Questo non significa negare il valore che comunque tutto il popolo curdo riconosce al sogno dell’indipendenza dopo almeno un secolo di oppressione e annientamento fisico e culturale: i festeggiamenti anche in molte città del Rojava (la cui autonomia è stata paradossalmente avversata militarmente in questi anni dal KRG), così come nel Bakur (Kurdistan turco) e nel Rojhalat, ci ricorda il peso politico determinante che il voto per l’indipendenza da Baghdad, seppur consultivo e voluto dalla destra curda, può avere anche in quei paesi dove la popolazione curda deve difendersi da apartheid e annientamento, e dove più forti sono le organizzazioni della sinistra.

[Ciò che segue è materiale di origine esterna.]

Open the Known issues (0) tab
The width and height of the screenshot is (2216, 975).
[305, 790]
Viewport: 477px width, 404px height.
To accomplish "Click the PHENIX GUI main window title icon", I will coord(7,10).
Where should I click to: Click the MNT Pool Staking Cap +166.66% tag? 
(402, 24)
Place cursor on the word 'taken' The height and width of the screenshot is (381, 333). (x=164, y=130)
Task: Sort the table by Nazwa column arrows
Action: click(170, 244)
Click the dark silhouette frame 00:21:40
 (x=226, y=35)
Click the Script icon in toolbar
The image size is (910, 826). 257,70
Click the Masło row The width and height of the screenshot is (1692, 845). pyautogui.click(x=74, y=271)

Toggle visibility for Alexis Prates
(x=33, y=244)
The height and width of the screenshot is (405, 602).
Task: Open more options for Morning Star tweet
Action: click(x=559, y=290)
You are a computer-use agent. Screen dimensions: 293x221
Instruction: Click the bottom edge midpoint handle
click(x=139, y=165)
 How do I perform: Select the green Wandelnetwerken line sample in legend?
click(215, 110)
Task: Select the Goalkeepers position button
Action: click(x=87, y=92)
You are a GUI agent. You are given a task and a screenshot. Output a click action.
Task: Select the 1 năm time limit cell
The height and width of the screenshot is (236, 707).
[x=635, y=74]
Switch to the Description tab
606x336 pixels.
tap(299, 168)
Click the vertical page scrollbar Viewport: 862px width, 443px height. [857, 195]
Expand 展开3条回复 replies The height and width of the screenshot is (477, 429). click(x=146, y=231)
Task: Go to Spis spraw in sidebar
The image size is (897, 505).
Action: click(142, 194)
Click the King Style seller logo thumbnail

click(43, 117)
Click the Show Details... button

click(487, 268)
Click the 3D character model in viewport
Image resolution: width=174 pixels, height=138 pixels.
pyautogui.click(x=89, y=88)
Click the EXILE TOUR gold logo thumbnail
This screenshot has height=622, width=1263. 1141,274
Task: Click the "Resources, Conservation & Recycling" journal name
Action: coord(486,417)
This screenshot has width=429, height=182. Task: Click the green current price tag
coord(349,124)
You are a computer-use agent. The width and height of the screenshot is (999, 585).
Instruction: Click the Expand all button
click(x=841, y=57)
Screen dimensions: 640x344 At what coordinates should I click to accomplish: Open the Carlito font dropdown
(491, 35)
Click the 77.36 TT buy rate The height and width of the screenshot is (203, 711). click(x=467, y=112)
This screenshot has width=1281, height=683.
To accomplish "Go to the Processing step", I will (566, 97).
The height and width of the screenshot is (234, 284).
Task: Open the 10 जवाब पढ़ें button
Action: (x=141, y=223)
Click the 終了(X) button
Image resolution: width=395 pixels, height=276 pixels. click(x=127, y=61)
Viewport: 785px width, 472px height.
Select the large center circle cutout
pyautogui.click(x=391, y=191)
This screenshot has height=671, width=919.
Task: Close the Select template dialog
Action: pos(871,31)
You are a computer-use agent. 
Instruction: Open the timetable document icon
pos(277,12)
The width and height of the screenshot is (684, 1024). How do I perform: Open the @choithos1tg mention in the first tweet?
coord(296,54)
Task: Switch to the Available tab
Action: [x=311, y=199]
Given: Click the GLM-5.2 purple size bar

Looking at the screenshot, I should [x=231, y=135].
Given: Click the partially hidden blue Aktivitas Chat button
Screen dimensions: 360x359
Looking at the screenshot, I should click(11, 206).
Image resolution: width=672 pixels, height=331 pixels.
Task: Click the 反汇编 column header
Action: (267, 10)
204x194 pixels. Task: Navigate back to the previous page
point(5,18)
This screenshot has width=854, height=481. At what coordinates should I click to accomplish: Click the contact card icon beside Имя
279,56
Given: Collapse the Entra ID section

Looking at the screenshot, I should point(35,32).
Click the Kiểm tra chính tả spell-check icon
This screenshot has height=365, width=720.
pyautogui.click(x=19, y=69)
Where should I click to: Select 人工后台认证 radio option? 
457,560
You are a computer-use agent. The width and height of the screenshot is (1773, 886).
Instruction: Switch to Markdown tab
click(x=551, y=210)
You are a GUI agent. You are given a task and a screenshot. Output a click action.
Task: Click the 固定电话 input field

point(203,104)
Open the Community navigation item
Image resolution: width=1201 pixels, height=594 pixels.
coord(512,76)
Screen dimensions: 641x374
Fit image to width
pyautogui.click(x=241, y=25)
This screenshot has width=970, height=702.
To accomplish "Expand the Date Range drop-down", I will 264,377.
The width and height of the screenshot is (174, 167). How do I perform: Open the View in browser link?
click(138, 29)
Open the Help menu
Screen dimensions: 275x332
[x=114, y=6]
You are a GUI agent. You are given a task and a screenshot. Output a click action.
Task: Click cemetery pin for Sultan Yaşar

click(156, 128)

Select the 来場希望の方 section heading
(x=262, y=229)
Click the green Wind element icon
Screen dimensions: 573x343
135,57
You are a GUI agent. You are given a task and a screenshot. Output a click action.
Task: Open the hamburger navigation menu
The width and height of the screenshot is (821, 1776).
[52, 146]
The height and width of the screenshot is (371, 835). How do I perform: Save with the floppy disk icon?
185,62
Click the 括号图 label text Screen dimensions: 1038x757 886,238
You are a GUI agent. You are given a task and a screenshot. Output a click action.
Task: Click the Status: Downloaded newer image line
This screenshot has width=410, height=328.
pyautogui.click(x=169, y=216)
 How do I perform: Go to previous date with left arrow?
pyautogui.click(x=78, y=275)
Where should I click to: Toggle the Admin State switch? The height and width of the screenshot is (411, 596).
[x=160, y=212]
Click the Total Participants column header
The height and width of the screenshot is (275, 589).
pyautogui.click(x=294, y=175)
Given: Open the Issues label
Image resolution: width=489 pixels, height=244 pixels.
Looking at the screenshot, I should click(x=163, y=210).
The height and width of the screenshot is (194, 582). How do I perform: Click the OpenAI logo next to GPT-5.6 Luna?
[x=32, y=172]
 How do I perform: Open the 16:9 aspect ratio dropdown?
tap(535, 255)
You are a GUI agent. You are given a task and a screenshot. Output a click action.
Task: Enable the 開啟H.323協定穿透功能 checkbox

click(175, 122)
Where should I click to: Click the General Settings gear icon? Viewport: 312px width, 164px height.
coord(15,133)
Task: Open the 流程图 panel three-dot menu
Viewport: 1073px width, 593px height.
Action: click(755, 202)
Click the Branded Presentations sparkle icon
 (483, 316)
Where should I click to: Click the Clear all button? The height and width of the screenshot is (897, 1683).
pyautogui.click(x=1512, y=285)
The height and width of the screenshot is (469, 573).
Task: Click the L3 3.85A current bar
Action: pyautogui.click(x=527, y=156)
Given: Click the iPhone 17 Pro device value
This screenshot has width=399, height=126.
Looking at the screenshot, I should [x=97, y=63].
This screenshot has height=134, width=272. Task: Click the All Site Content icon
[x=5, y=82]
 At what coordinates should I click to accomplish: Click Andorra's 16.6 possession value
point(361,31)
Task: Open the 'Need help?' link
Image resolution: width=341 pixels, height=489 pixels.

La questione, però, non è più l’indipendenza del Kurdistan. Proprio il movimento di liberazione curdo ha dato un nuovo storico senso al principio dell’autodeterminazione dei popoli, non più riducibile alla costituzione di entità statali chiuse. La campagna delle Forze democratiche siriane in zone non a maggioranza curda, come Raqqa e Deir Ez-Zor, non ha un significato espansionista: necessarie anzitutto alla sicurezza militare (contro Isis) della Federazione, spinte e volute dalle componenti non curde delle SDF (che hanno costituito la maggioranza dei combattenti impegnati a Raqqa), queste rappresentano un tentativo di consolidamento delle Amministrazioni autonome-democratiche al di fuori del Rojava strettamente inteso. Tuttavia la questione curda si pone al centro delle scelte degli attori regionali e delle grandi potenze nel prossimo futuro, coinvolgendo inevitabilmente gli altri conflitti in corso in Medio Oriente. E le sue diverse prospettive aprono a loro volta scenari differenti per la regione: a seconda che si punti a una enclave nazionale, che rischia di diventare un’altra asabiya tra le molte asabiya, oppure al definitivo superamento di confini e nazionalismi fittizi e nocivi in nome dell’uguaglianza sociale, etnica e di genere.